Task statement -
Please rewrite the stretch of the listing below, from its start through the line that contains "click(125, 667)", as a numbered list, omitting blank lines and the pictures.

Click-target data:
## START
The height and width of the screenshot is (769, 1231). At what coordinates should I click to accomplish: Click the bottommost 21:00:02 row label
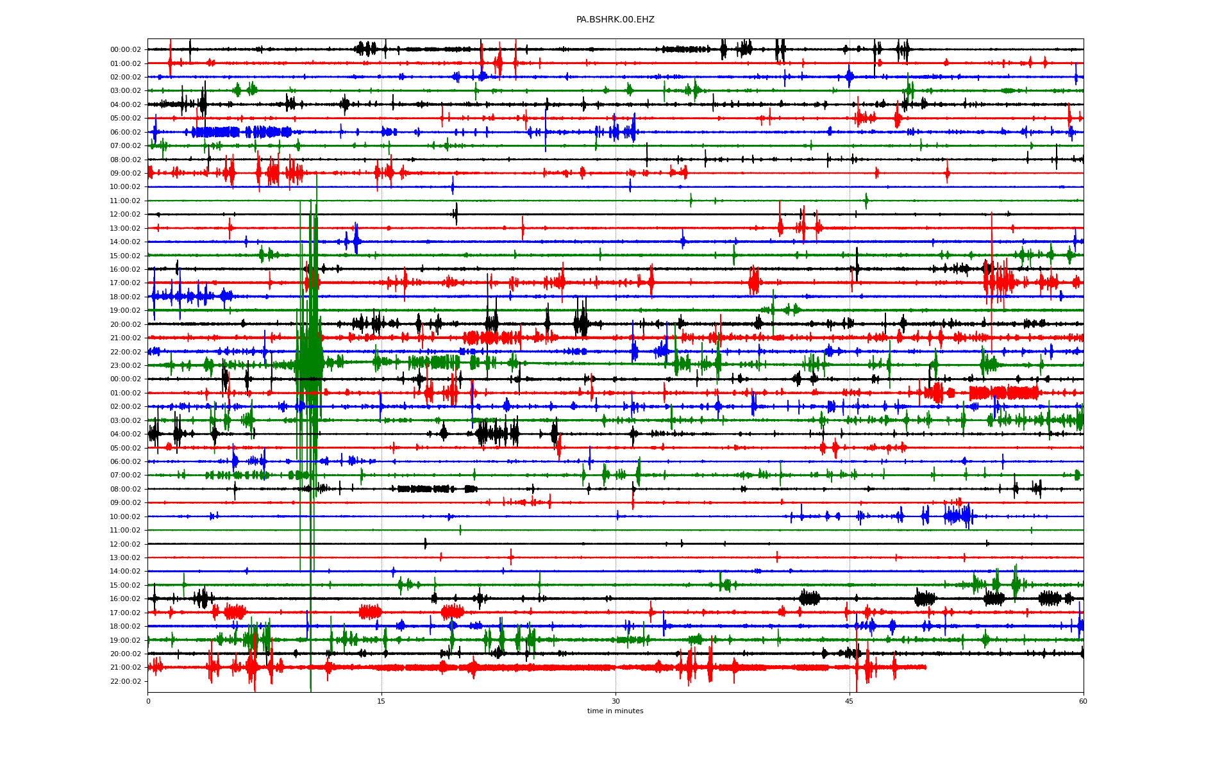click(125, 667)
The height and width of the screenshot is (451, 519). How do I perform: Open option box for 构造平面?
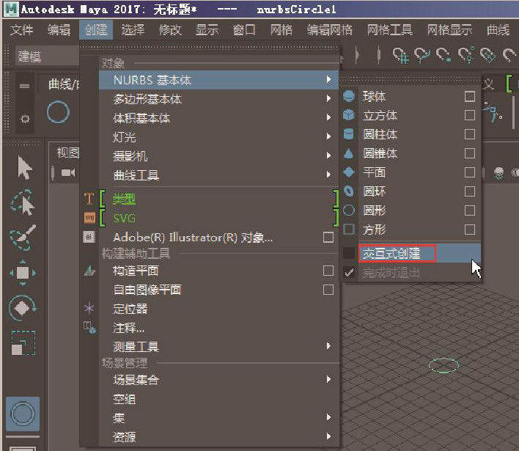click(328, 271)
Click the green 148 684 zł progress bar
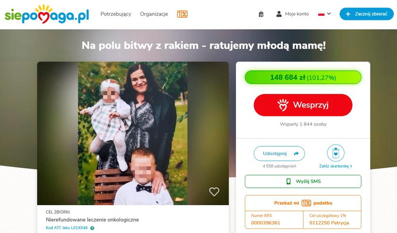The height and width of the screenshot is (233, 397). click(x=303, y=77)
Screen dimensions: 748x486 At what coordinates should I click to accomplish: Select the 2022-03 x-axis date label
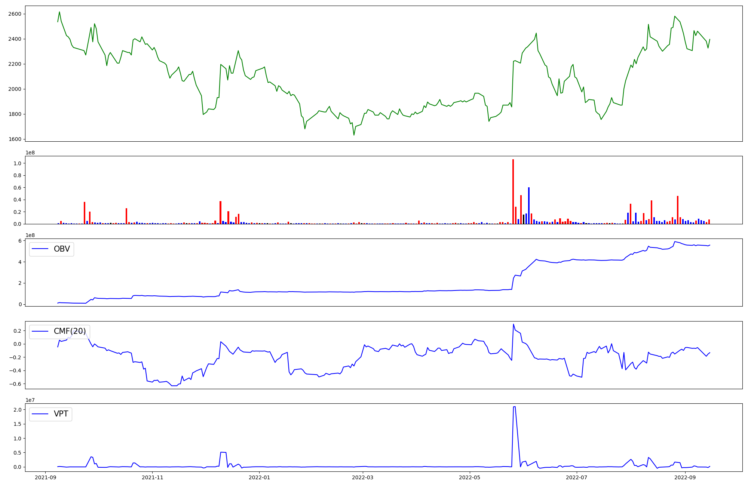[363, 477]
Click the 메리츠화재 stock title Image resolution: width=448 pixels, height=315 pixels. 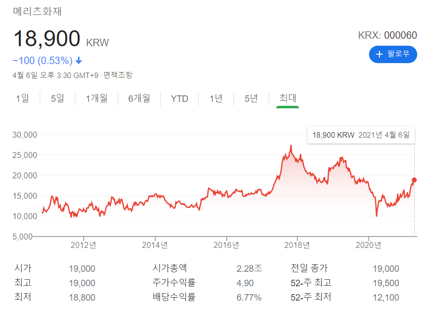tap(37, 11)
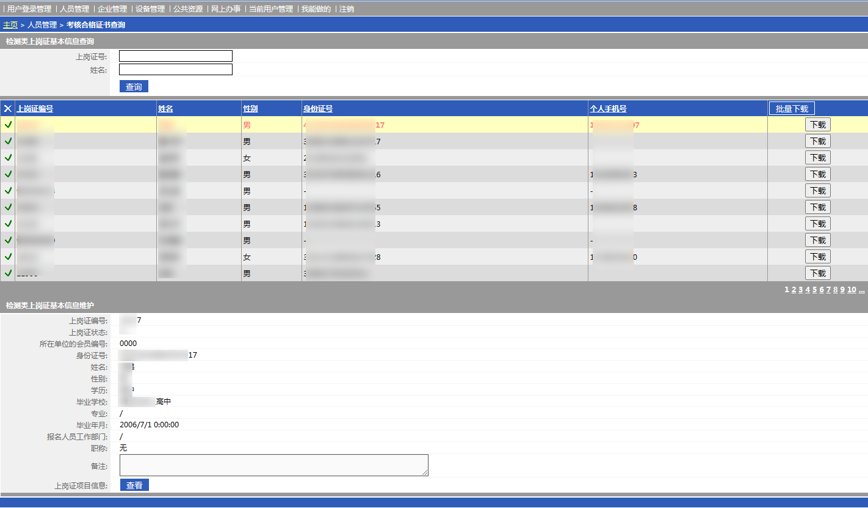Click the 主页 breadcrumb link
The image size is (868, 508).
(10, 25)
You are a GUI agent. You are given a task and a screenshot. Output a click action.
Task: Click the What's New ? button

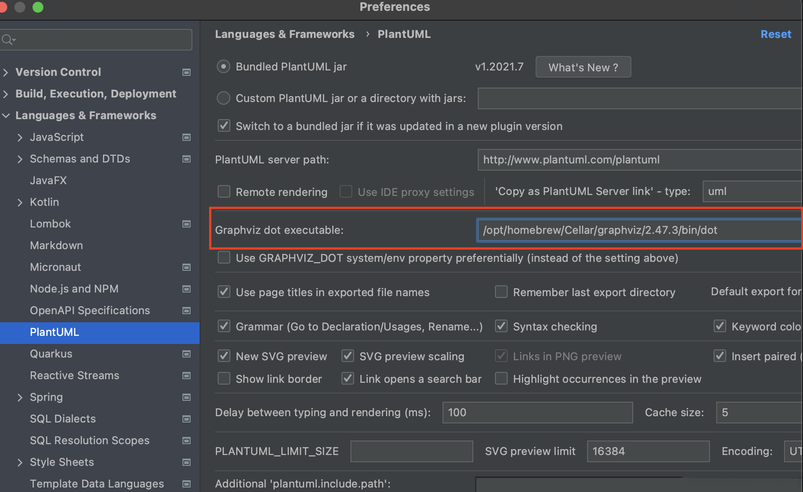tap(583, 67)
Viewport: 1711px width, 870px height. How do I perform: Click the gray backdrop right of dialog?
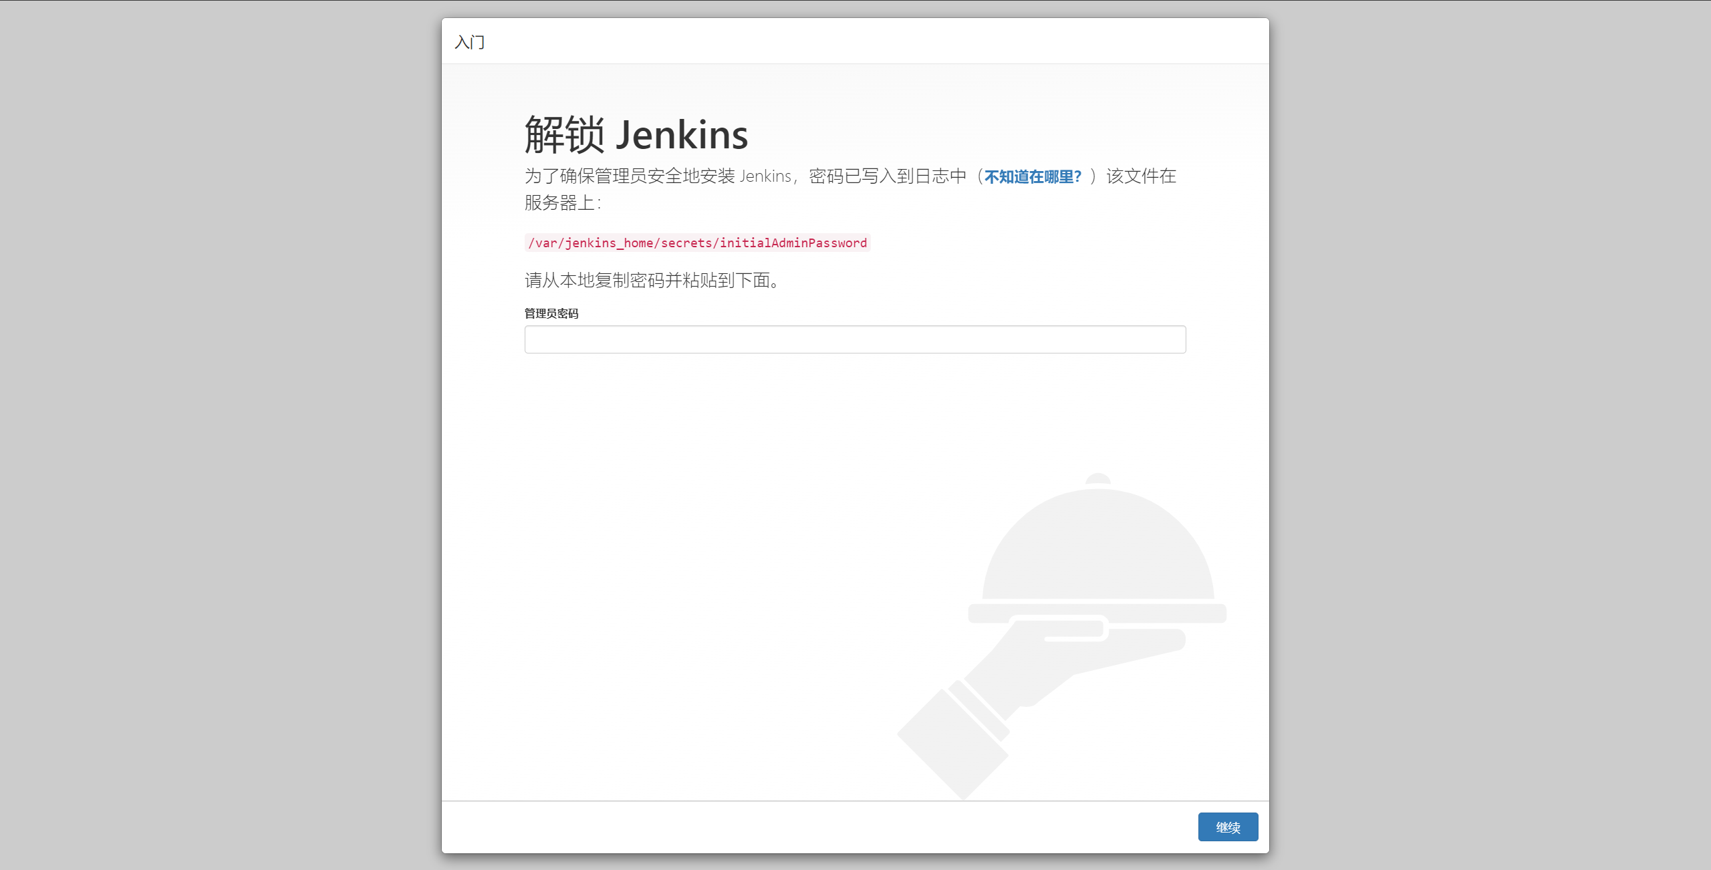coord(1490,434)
## END
Task solution -
1. The height and width of the screenshot is (769, 1231). At what coordinates should I click to accomplish: Click the bottommost 21:00:02 row label
2. click(125, 667)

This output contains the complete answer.